# YOUR TASK
In your answer, transcribe all of the data exactly.

# Stored data entries
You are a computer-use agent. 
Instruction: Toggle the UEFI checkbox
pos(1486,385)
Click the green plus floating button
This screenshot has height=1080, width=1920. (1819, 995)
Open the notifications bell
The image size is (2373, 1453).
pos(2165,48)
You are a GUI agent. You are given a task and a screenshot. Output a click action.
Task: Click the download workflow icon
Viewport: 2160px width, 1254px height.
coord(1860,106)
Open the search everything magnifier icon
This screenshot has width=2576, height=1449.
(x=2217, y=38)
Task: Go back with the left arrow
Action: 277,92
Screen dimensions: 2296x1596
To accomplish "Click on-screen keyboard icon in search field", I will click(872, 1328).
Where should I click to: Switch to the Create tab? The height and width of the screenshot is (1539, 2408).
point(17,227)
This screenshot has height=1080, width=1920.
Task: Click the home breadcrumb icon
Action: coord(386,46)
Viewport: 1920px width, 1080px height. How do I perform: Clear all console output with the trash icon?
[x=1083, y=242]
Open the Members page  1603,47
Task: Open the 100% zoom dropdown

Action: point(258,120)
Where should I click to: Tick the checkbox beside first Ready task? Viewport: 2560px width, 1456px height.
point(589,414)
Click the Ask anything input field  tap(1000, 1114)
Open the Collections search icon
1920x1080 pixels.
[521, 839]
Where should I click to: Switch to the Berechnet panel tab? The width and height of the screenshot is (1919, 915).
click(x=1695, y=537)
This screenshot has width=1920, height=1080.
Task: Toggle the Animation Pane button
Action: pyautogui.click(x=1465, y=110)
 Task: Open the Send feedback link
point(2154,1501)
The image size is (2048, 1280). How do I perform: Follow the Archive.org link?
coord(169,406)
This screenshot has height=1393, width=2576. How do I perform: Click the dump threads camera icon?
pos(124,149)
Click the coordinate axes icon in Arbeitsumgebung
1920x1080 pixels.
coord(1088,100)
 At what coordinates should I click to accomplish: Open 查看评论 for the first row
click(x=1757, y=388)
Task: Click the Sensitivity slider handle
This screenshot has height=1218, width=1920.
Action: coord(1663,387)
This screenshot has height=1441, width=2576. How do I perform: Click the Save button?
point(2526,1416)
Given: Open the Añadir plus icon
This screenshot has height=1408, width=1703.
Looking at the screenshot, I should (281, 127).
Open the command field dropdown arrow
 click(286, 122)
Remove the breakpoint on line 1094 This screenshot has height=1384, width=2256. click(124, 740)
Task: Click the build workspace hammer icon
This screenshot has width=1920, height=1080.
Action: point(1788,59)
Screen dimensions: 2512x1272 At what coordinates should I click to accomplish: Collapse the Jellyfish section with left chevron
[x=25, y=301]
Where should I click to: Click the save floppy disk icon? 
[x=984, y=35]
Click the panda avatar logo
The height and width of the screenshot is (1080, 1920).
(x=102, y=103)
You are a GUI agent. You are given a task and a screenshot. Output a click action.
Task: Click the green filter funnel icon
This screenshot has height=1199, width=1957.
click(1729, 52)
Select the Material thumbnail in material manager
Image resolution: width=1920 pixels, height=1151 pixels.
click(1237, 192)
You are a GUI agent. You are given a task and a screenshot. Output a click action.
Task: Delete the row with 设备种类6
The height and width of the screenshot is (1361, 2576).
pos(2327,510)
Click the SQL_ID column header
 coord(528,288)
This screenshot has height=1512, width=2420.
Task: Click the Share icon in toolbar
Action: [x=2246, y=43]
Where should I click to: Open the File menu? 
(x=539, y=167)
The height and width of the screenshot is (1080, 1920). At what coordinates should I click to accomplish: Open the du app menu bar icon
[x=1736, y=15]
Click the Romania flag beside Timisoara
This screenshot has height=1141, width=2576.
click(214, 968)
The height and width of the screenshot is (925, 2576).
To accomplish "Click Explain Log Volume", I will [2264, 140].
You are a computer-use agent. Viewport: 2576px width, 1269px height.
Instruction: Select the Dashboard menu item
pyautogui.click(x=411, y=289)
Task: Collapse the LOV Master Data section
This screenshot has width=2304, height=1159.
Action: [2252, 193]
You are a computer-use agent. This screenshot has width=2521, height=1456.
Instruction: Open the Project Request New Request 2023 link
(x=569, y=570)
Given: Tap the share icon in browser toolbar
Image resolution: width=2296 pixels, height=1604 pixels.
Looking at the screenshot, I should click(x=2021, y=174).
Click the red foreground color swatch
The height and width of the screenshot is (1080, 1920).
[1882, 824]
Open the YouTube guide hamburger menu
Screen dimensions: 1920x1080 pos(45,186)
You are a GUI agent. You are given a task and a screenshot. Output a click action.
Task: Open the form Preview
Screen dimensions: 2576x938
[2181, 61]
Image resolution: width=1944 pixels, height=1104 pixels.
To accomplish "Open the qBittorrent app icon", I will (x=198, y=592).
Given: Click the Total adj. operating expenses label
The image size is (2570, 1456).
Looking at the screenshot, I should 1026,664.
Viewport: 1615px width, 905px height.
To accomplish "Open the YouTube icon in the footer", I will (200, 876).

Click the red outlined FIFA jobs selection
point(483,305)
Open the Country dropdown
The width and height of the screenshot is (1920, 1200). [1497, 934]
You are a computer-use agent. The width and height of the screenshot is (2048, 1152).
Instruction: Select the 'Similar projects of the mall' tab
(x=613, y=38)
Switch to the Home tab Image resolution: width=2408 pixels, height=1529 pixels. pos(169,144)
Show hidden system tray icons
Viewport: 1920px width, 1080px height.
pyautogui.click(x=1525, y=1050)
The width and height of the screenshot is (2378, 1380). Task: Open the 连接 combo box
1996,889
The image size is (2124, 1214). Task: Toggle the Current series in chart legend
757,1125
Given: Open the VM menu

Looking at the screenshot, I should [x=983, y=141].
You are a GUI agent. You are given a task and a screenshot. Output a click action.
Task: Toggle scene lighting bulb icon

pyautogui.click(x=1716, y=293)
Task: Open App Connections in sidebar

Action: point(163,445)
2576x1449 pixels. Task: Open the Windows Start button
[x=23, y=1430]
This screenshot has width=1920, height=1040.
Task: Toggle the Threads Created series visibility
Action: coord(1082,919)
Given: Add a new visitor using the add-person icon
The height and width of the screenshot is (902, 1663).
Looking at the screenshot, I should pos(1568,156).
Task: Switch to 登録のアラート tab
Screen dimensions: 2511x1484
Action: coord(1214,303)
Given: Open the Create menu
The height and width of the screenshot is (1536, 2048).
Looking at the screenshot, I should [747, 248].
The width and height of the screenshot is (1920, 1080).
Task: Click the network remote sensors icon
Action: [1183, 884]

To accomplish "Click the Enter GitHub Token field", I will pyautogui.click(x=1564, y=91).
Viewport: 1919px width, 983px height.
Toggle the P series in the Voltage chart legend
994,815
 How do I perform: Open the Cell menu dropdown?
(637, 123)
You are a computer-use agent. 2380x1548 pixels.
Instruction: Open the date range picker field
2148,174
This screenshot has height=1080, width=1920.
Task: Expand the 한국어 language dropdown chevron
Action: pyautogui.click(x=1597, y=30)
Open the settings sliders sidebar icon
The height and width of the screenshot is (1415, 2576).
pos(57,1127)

# ANSWER AREA
You are a computer-use agent. 
Instruction: Toggle the UEFI checkbox
pos(1486,385)
Click the green plus floating button
This screenshot has height=1080, width=1920. (1819, 995)
Open the notifications bell
The image size is (2373, 1453).
pos(2165,48)
You are a GUI agent. You are given a task and a screenshot. Output a click action.
Task: Click the download workflow icon
Viewport: 2160px width, 1254px height.
coord(1860,106)
Open the search everything magnifier icon
This screenshot has width=2576, height=1449.
(x=2217, y=38)
Task: Go back with the left arrow
Action: 277,92
Screen dimensions: 2296x1596
To accomplish "Click on-screen keyboard icon in search field", I will click(872, 1328).
Where should I click to: Switch to the Create tab? The height and width of the screenshot is (1539, 2408).
point(17,227)
This screenshot has height=1080, width=1920.
Task: Click the home breadcrumb icon
Action: coord(386,46)
Viewport: 1920px width, 1080px height. How do I perform: Clear all console output with the trash icon?
[x=1083, y=242]
Open the Members page  1603,47
Task: Open the 100% zoom dropdown

Action: point(258,120)
Where should I click to: Tick the checkbox beside first Ready task? Viewport: 2560px width, 1456px height.
point(589,414)
Click the Ask anything input field  tap(1000, 1114)
Open the Collections search icon
1920x1080 pixels.
[521, 839]
Where should I click to: Switch to the Berechnet panel tab? The width and height of the screenshot is (1919, 915).
click(x=1695, y=537)
This screenshot has width=1920, height=1080.
Task: Toggle the Animation Pane button
Action: pyautogui.click(x=1465, y=110)
 Task: Open the Send feedback link
point(2154,1501)
The image size is (2048, 1280). How do I perform: Follow the Archive.org link?
coord(169,406)
This screenshot has height=1393, width=2576. How do I perform: Click the dump threads camera icon?
pos(124,149)
Click the coordinate axes icon in Arbeitsumgebung
1920x1080 pixels.
coord(1088,100)
 At what coordinates should I click to accomplish: Open 查看评论 for the first row
click(x=1757, y=388)
Task: Click the Sensitivity slider handle
This screenshot has height=1218, width=1920.
Action: coord(1663,387)
This screenshot has height=1441, width=2576. How do I perform: Click the Save button?
point(2526,1416)
Given: Open the Añadir plus icon
This screenshot has height=1408, width=1703.
Looking at the screenshot, I should (281, 127).
Open the command field dropdown arrow
 click(286, 122)
Remove the breakpoint on line 1094 This screenshot has height=1384, width=2256. click(124, 740)
Task: Click the build workspace hammer icon
This screenshot has width=1920, height=1080.
Action: point(1788,59)
Screen dimensions: 2512x1272 At what coordinates should I click to accomplish: Collapse the Jellyfish section with left chevron
[x=25, y=301]
Where should I click to: Click the save floppy disk icon? 
[x=984, y=35]
Click the panda avatar logo
The height and width of the screenshot is (1080, 1920).
(x=102, y=103)
You are a GUI agent. You are given a task and a screenshot. Output a click action.
Task: Click the green filter funnel icon
This screenshot has height=1199, width=1957.
click(1729, 52)
Select the Material thumbnail in material manager
Image resolution: width=1920 pixels, height=1151 pixels.
click(1237, 192)
You are a GUI agent. You are given a task and a screenshot. Output a click action.
Task: Delete the row with 设备种类6
The height and width of the screenshot is (1361, 2576).
pos(2327,510)
Click the SQL_ID column header
 coord(528,288)
This screenshot has height=1512, width=2420.
Task: Click the Share icon in toolbar
Action: [x=2246, y=43]
Where should I click to: Open the File menu? 
(x=539, y=167)
The height and width of the screenshot is (1080, 1920). At what coordinates should I click to accomplish: Open the du app menu bar icon
[x=1736, y=15]
Click the Romania flag beside Timisoara
This screenshot has height=1141, width=2576.
click(214, 968)
The height and width of the screenshot is (925, 2576).
To accomplish "Click Explain Log Volume", I will [2264, 140].
You are a computer-use agent. Viewport: 2576px width, 1269px height.
Instruction: Select the Dashboard menu item
pyautogui.click(x=411, y=289)
Task: Collapse the LOV Master Data section
This screenshot has width=2304, height=1159.
Action: [2252, 193]
You are a computer-use agent. This screenshot has width=2521, height=1456.
Instruction: Open the Project Request New Request 2023 link
(x=569, y=570)
Given: Tap the share icon in browser toolbar
Image resolution: width=2296 pixels, height=1604 pixels.
Looking at the screenshot, I should click(x=2021, y=174).
Click the red foreground color swatch
The height and width of the screenshot is (1080, 1920).
[1882, 824]
Open the YouTube guide hamburger menu
Screen dimensions: 1920x1080 pos(45,186)
You are a GUI agent. You are given a task and a screenshot. Output a click action.
Task: Open the form Preview
Screen dimensions: 2576x938
[2181, 61]
Image resolution: width=1944 pixels, height=1104 pixels.
To accomplish "Open the qBittorrent app icon", I will (x=198, y=592).
Given: Click the Total adj. operating expenses label
The image size is (2570, 1456).
Looking at the screenshot, I should 1026,664.
Viewport: 1615px width, 905px height.
To accomplish "Open the YouTube icon in the footer", I will (200, 876).

Click the red outlined FIFA jobs selection
point(483,305)
Open the Country dropdown
The width and height of the screenshot is (1920, 1200). [1497, 934]
You are a computer-use agent. The width and height of the screenshot is (2048, 1152).
Instruction: Select the 'Similar projects of the mall' tab
(x=613, y=38)
Switch to the Home tab Image resolution: width=2408 pixels, height=1529 pixels. pos(169,144)
Show hidden system tray icons
Viewport: 1920px width, 1080px height.
pyautogui.click(x=1525, y=1050)
The width and height of the screenshot is (2378, 1380). Task: Open the 连接 combo box
1996,889
The image size is (2124, 1214). Task: Toggle the Current series in chart legend
757,1125
Given: Open the VM menu

Looking at the screenshot, I should [x=983, y=141].
You are a GUI agent. You are given a task and a screenshot. Output a click action.
Task: Toggle scene lighting bulb icon

pyautogui.click(x=1716, y=293)
Task: Open App Connections in sidebar

Action: point(163,445)
2576x1449 pixels. Task: Open the Windows Start button
[x=23, y=1430]
This screenshot has width=1920, height=1040.
Task: Toggle the Threads Created series visibility
Action: coord(1082,919)
Given: Add a new visitor using the add-person icon
The height and width of the screenshot is (902, 1663).
Looking at the screenshot, I should pos(1568,156).
Task: Switch to 登録のアラート tab
Screen dimensions: 2511x1484
Action: coord(1214,303)
Given: Open the Create menu
The height and width of the screenshot is (1536, 2048).
Looking at the screenshot, I should [747, 248].
The width and height of the screenshot is (1920, 1080).
Task: Click the network remote sensors icon
Action: [1183, 884]

To accomplish "Click the Enter GitHub Token field", I will pyautogui.click(x=1564, y=91).
Viewport: 1919px width, 983px height.
Toggle the P series in the Voltage chart legend
994,815
 How do I perform: Open the Cell menu dropdown?
(637, 123)
You are a computer-use agent. 2380x1548 pixels.
Instruction: Open the date range picker field
2148,174
This screenshot has height=1080, width=1920.
Task: Expand the 한국어 language dropdown chevron
Action: pyautogui.click(x=1597, y=30)
Open the settings sliders sidebar icon
The height and width of the screenshot is (1415, 2576).
pos(57,1127)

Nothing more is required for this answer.